THE DATA:
::::::::::

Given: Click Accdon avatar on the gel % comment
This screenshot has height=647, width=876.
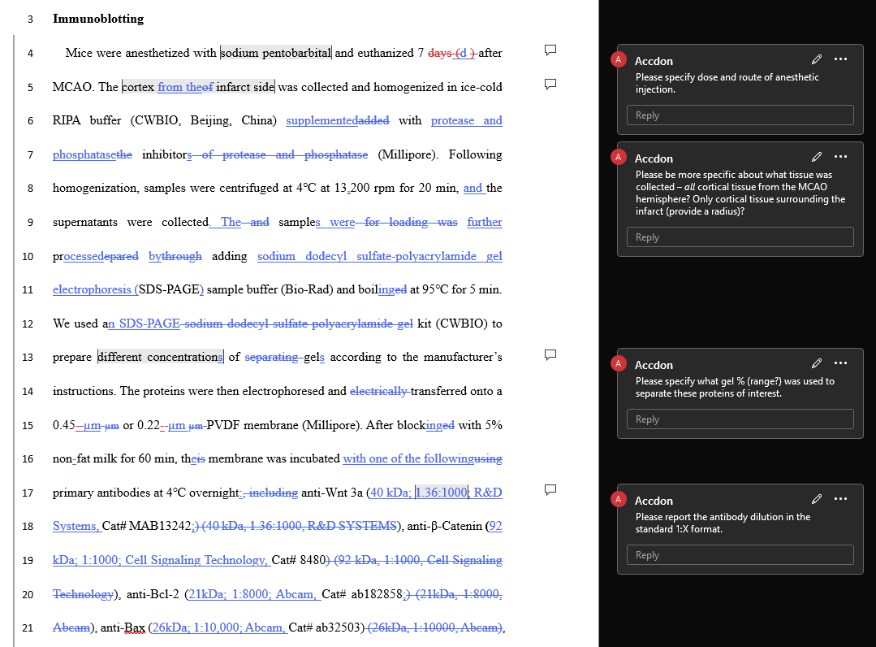Looking at the screenshot, I should tap(619, 364).
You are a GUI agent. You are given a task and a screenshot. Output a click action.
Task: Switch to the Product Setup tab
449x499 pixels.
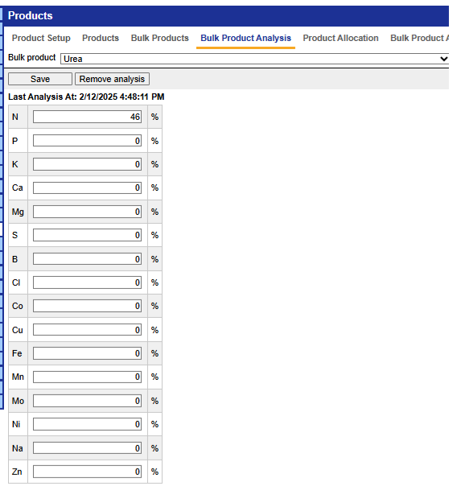(x=41, y=38)

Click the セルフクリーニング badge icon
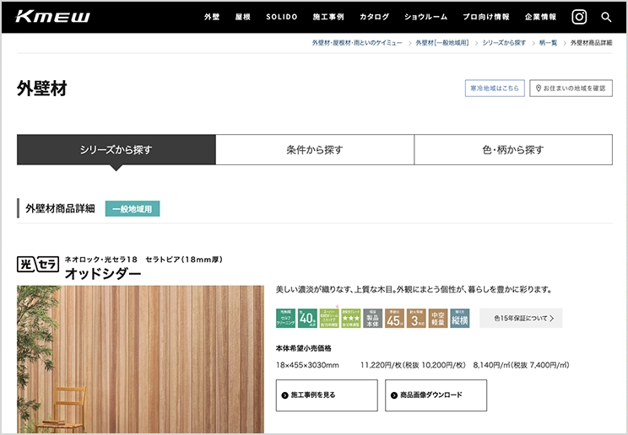coord(286,318)
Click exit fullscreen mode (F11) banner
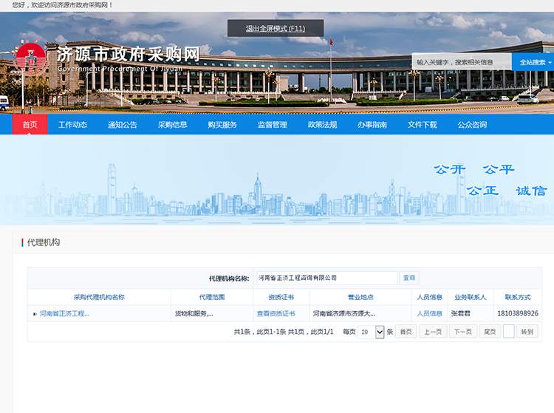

::::::::::

REQUIREMENT:
Set down the line containing "This screenshot has height=647, width=876.", then every later line through the end of the material, exactly as written; omit any picture.

THE ANSWER:
This screenshot has height=647, width=876.
Looking at the screenshot, I should tap(619, 364).
You are a GUI agent. You are given a task and a screenshot. Output a click action.
Task: Switch to the Product Setup tab
449x499 pixels.
(x=41, y=38)

Click the セルフクリーニング badge icon
coord(286,318)
Click exit fullscreen mode (F11) banner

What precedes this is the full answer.